Source data
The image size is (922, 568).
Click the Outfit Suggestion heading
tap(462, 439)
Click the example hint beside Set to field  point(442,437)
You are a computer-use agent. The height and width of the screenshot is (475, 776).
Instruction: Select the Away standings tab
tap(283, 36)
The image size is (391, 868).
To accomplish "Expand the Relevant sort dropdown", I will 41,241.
---
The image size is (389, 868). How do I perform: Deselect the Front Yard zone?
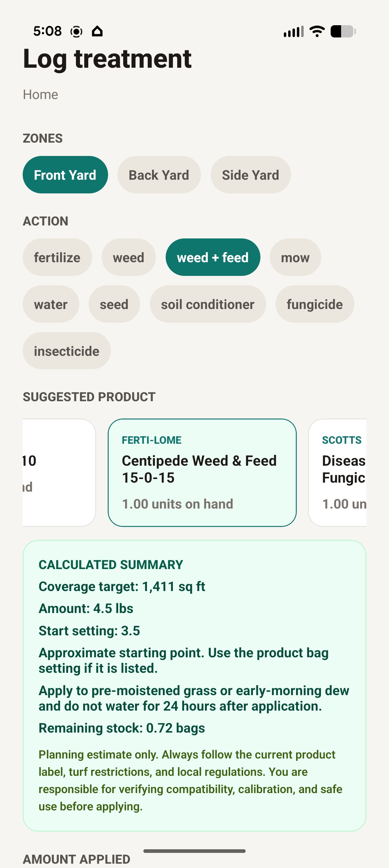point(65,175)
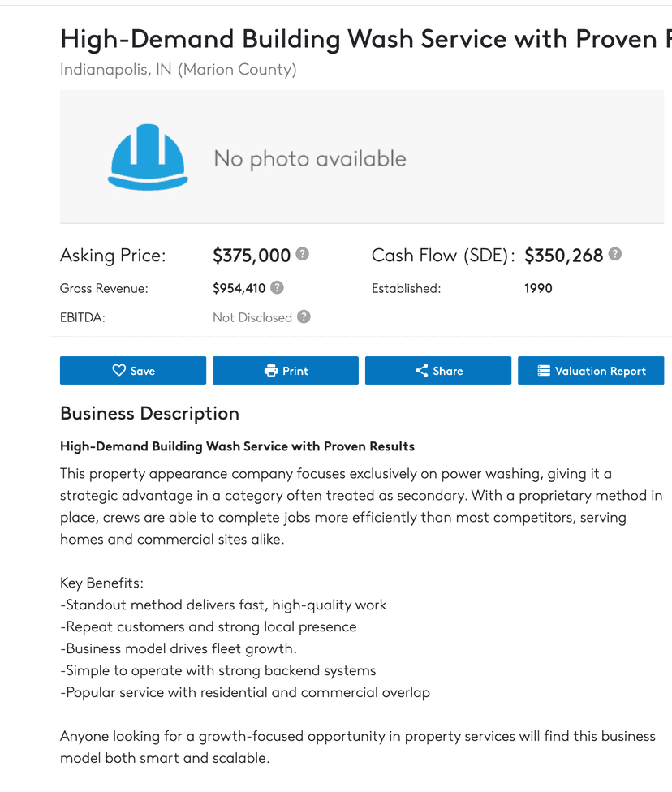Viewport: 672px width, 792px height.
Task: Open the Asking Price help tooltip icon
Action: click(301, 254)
==
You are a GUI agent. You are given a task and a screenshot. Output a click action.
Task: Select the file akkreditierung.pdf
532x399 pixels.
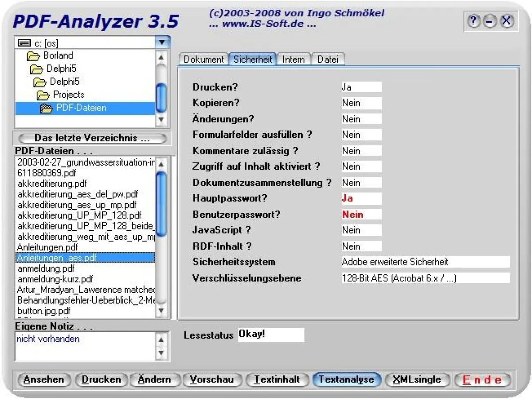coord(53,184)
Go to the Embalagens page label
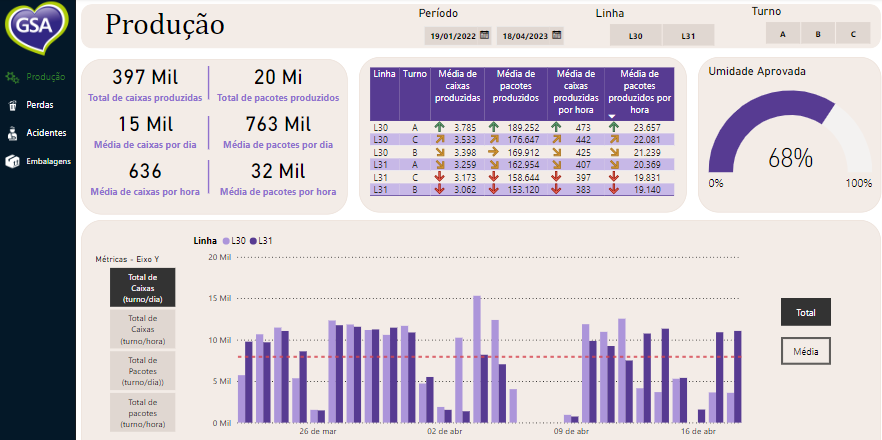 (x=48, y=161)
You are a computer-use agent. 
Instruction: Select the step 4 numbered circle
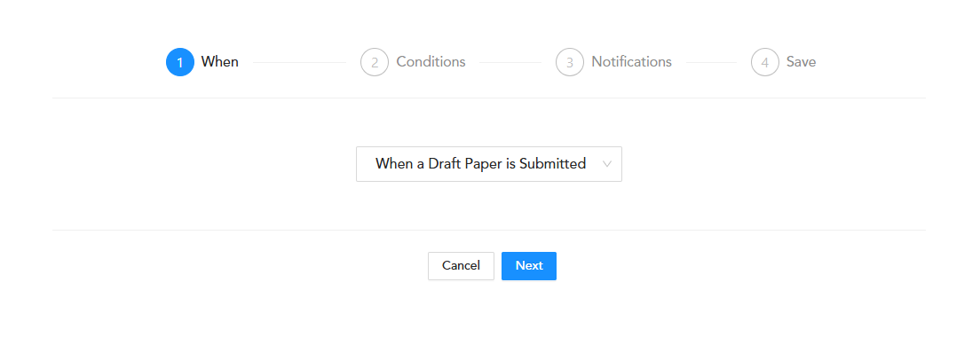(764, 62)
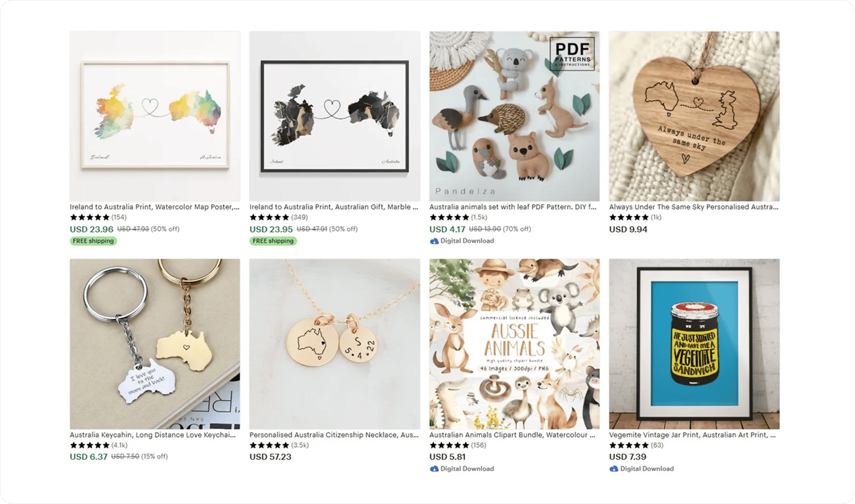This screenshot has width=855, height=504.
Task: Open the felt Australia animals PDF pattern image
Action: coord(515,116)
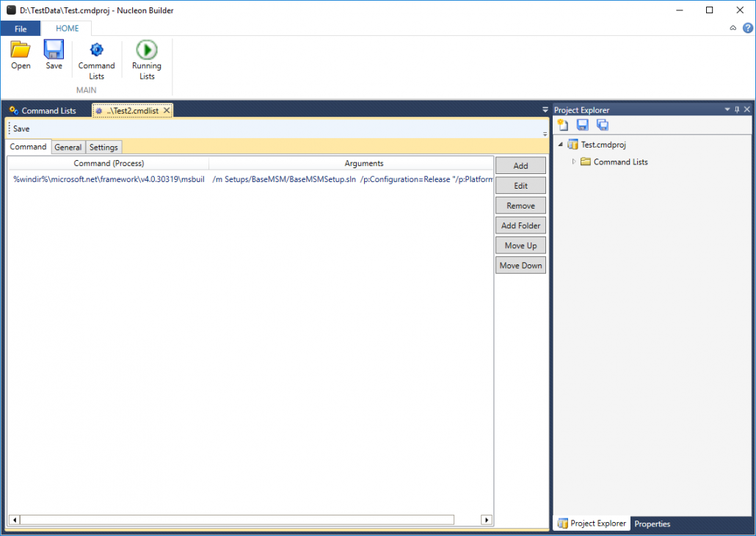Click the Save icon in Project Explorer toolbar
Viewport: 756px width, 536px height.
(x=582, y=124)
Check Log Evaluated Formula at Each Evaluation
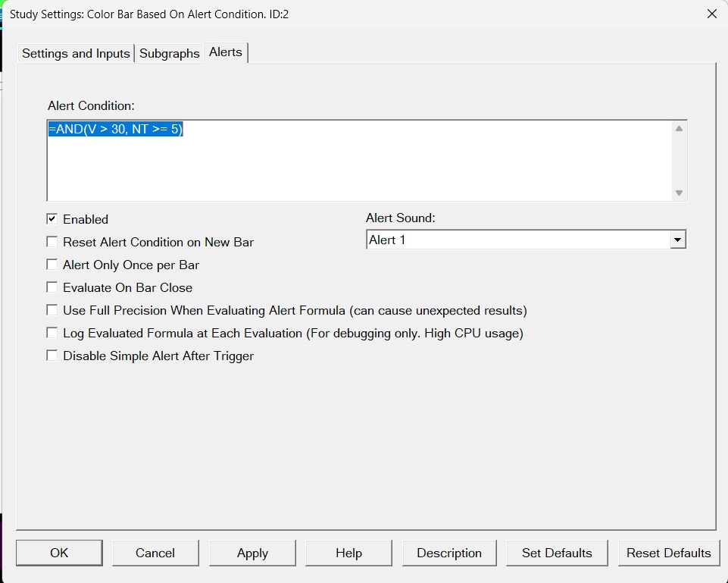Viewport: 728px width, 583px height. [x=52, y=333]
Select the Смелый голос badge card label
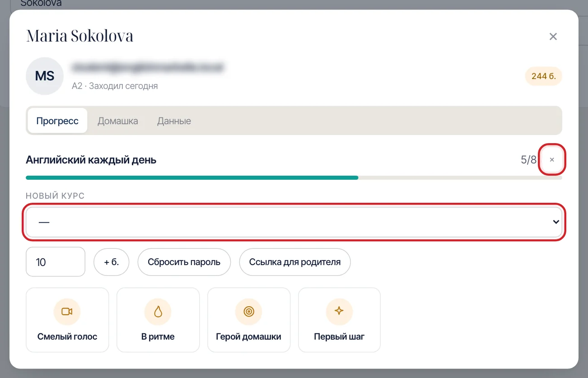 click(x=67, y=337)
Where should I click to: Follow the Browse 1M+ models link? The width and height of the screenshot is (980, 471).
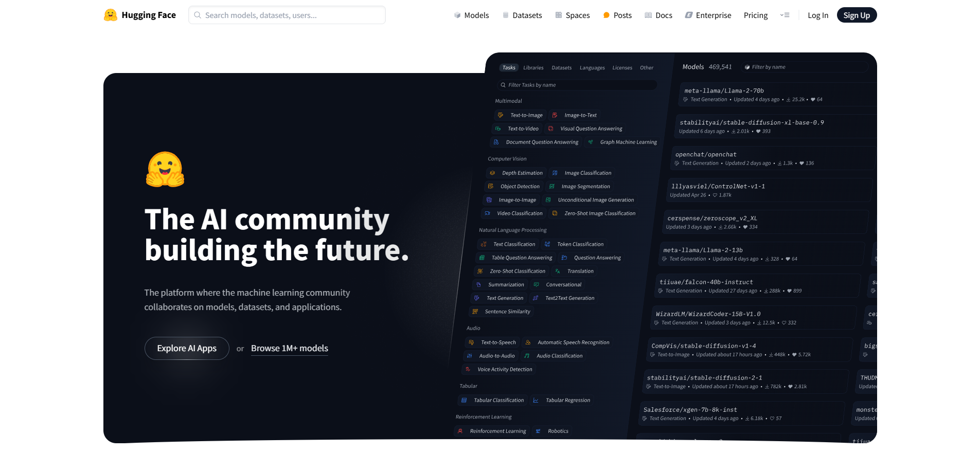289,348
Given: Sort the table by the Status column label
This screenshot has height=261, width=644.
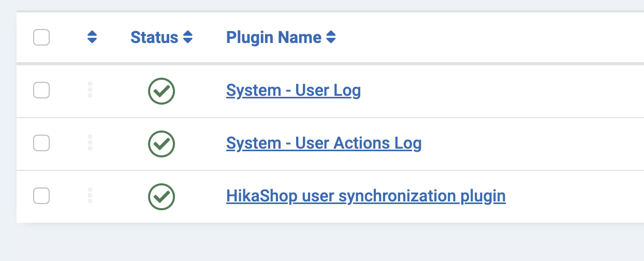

Brief
Begin at the line above that has "Click the Outfit Suggestion heading" and stop after the line that has "The image size is (391, 868).", copying each line exactly and adding nothing else.

Output of the exercise
Click the Outfit Suggestion heading
tap(462, 439)
Click the example hint beside Set to field  point(442,437)
You are a computer-use agent. The height and width of the screenshot is (475, 776).
Instruction: Select the Away standings tab
tap(283, 36)
The image size is (391, 868).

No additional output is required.